Appreciate your take but where is the common sense that needs to integrated with science. Grizzlies are moving into developed areas as described in the previous comment about Cody and other areas. This makes the legal discussion purely academic. Real life, real circumstances need to be considered.
The laws says agencies have to use the best available science in their rationale; there is no similar law requiring common sense (which I think is a good thing given the range of what I see labeled “common sense” these days).
More seriously, the best available science for bears near Cody might be some local information that justifies less concern about and restrictions for those bears. But I think that it would require local data rather than unverifiable anecdotes.
Jon: Every once in a while we are in complete agreement. I have been concerned for many years that the government has been substituting top-level agency and academic modeling as the “Best Available Science” — which they often call BAS, as you know. Challenges to these models are routinely ignored, although that is how science is supposed to work.
Rather than depend on taxpayer-funded modeling for direction, it is my belief that “the best available science for bears near Cody might be some local information,” as you say. Scientific research involving living memory and local knowledge regarding forests, roads, and wildlife has always provided greater insight and more accurate detail than simple computer printouts has been my experience — and yet this approach is rarely taken anymore. My vote is for more long-term District Rangers and fewer lawyers as forest managers.
Maybe you can elaborate in a post with examples about “routinely” ignoring challenges to models. I’ve been kind of mystified by the anti-model sentiments expressed here (not just by you). I’d also distinguish disagreement about what is in a model from disagreement about how it is used.
Hi Jon: Models are critical for engineering and a very useful tool for foresters and wildlife biologists — but they can’t predict the future, and are limited by the quality of data driving therm and the biases of their creators and users.

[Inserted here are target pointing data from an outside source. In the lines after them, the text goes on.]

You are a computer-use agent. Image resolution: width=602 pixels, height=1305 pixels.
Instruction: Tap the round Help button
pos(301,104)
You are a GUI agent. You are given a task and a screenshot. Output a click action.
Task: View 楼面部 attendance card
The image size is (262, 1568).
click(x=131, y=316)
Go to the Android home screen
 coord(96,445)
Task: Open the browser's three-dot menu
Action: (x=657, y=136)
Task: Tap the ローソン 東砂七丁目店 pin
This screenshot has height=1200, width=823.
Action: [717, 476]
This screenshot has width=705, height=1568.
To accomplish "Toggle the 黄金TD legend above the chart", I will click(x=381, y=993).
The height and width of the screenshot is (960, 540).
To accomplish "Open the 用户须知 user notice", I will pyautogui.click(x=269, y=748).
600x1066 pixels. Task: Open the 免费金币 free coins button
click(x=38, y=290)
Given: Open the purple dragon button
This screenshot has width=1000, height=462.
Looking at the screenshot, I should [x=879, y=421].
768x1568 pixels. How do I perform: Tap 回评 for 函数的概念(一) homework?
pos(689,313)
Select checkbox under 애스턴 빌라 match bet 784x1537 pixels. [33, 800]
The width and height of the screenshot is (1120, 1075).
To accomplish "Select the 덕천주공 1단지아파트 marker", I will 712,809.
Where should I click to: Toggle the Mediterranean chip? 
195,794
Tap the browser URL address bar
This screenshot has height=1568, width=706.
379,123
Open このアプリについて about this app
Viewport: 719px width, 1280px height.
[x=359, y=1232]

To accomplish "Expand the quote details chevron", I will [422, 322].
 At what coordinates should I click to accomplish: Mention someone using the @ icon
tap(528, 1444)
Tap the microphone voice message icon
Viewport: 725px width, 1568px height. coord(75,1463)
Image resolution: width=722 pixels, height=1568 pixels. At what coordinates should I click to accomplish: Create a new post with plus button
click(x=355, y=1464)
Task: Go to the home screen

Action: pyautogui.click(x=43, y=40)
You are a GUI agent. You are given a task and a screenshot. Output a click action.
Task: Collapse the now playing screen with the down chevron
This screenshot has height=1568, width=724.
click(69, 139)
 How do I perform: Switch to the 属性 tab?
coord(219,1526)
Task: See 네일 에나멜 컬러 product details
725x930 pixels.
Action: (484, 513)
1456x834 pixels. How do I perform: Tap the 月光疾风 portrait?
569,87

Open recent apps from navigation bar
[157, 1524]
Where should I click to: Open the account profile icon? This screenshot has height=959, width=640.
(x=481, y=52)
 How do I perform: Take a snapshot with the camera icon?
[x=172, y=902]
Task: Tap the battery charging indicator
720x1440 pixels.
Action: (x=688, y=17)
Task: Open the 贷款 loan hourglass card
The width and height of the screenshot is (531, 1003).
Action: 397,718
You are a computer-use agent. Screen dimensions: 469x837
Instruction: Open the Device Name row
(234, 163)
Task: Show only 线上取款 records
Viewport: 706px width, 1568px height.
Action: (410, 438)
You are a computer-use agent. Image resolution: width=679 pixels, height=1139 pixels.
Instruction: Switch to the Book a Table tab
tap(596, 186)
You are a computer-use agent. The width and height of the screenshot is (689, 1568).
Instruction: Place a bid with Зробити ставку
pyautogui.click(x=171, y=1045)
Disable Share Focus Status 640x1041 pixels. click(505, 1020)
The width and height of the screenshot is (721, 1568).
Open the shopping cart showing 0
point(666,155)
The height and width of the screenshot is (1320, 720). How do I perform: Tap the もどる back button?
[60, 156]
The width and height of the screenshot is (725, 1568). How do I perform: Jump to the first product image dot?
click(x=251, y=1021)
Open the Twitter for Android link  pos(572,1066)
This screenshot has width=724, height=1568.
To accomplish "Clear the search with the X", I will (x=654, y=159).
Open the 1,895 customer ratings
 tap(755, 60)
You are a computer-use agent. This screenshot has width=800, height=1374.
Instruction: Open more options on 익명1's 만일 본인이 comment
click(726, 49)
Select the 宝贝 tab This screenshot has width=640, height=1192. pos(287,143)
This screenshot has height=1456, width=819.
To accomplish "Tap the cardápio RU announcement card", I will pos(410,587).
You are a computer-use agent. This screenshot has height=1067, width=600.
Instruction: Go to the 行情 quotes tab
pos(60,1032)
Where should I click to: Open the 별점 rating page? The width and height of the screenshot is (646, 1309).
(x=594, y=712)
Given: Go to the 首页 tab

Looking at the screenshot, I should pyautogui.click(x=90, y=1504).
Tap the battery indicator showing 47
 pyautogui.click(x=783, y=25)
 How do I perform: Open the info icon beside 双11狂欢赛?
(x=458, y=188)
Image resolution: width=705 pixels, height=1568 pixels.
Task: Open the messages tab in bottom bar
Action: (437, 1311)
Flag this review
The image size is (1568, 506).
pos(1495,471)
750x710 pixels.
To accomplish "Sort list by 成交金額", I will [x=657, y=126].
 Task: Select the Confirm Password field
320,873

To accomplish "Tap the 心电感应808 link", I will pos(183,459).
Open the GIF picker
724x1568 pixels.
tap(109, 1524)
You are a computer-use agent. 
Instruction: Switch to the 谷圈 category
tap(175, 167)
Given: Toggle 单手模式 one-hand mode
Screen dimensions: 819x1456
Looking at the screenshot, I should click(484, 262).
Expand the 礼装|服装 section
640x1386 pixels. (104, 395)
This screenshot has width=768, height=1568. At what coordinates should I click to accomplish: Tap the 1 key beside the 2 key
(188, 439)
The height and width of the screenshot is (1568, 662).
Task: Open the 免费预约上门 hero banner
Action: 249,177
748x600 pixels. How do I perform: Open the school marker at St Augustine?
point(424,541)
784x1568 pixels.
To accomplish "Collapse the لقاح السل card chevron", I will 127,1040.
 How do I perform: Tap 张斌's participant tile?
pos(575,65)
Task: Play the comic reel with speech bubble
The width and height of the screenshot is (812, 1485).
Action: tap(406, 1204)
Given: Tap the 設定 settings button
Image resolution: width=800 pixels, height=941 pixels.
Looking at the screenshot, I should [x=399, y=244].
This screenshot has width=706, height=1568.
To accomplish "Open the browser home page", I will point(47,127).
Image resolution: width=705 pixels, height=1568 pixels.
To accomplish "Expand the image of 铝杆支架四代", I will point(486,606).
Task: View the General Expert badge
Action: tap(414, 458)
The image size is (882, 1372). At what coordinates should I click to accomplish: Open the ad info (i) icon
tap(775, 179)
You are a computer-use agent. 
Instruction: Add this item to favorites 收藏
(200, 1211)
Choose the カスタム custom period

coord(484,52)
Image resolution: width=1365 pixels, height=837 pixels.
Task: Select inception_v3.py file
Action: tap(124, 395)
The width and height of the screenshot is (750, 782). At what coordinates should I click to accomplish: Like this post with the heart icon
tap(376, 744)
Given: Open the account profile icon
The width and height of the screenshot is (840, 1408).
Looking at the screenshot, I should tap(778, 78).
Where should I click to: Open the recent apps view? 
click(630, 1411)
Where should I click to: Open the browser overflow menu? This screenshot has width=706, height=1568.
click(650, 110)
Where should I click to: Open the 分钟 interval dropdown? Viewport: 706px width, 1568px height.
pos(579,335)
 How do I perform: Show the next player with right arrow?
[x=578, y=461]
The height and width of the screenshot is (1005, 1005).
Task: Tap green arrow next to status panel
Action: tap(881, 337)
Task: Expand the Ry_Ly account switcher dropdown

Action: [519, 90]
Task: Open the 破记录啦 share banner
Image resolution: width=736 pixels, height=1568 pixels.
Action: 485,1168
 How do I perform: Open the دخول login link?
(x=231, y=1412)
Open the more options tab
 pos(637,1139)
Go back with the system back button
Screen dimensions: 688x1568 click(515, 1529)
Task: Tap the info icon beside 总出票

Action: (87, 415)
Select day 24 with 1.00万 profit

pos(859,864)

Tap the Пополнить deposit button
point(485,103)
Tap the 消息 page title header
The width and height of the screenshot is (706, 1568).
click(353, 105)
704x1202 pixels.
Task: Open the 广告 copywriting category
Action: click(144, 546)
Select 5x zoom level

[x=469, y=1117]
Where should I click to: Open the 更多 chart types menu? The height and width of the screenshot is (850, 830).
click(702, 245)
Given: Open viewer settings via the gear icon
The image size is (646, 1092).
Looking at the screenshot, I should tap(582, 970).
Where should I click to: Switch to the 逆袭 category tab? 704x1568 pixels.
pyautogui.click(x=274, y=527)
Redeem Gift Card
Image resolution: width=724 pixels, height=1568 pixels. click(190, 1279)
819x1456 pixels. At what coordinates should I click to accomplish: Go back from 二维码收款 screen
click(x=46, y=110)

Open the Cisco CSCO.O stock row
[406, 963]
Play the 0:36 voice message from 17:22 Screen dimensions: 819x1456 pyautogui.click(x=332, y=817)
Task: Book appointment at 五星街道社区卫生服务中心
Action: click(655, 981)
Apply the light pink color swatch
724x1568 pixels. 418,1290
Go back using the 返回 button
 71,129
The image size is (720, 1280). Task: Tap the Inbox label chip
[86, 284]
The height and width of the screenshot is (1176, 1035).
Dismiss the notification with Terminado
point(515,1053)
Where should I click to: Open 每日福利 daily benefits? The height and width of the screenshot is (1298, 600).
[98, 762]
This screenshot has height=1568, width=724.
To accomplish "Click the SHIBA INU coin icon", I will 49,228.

When models are used to simulate “critical habitat” or to designate an 80-year riparian buffer they have about as much value as a Ouija Board. Except they are used in this manner to establish policies, put people out of work, and to increase wildfire risk to both wildlife and rural communities.
My documentation of past forest conditions in the Pacific Northwest directly contradicted the assertions of Jerry Franklin and FOR-Plan models of Norm Johnson in the early 1990s — and were directly ignored at that time and ever since. Same with the Elliott State Forest at the state level. My analyses clearly predicted catastrophic wildfires if the NWFP was implemented, and when my predictions proved accurate, the modelers claimed “Global Warming.” Maybe with the new administration more attention will be paid to documented facts and less on costly and misleading models. One can always hope.